== Segment start ==
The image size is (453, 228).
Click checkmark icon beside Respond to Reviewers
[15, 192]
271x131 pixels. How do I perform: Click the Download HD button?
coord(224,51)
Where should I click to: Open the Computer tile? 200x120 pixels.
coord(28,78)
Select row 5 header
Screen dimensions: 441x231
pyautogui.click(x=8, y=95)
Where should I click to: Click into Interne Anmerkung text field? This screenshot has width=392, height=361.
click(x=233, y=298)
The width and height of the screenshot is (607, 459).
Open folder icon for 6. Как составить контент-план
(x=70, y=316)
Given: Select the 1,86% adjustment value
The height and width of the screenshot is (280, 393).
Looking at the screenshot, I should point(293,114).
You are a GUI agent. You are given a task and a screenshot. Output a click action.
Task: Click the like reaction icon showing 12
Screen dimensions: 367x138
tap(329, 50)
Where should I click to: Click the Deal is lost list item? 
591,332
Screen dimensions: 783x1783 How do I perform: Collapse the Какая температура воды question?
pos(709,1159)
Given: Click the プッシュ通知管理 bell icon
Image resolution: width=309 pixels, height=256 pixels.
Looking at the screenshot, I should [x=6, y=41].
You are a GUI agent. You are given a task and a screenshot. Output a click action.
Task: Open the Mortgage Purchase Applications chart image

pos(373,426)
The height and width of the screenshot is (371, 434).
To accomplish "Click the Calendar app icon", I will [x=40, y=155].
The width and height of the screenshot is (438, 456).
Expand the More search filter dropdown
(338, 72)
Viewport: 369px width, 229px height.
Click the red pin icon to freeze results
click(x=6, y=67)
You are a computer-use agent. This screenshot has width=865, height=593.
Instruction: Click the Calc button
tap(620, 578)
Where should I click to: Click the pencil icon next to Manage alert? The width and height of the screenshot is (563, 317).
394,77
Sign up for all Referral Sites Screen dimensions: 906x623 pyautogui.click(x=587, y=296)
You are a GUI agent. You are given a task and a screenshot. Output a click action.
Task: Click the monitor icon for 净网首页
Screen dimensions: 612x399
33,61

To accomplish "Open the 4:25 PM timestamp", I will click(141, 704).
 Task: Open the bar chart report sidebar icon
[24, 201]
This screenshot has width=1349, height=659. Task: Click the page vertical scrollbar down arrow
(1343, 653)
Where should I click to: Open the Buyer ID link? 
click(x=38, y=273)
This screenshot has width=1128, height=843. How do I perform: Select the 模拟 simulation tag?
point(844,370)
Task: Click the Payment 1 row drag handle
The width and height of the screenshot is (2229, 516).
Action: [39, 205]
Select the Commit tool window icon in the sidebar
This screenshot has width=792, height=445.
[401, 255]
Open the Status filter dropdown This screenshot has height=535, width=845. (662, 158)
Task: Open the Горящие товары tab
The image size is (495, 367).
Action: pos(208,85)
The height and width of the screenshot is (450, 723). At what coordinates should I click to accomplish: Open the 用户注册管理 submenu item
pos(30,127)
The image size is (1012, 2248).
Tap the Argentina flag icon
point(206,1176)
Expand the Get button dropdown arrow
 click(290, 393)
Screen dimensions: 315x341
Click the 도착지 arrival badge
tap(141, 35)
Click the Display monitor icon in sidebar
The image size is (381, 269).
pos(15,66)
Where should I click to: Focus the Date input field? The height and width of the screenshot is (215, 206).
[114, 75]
== Segment end ==
# Try it
Which lines of the records above hold the word "will"? Copy each of them.

# Solution for this exercise
To accomplish "Click the Calendar app icon", I will [x=40, y=155].
To accomplish "Open the 4:25 PM timestamp", I will click(141, 704).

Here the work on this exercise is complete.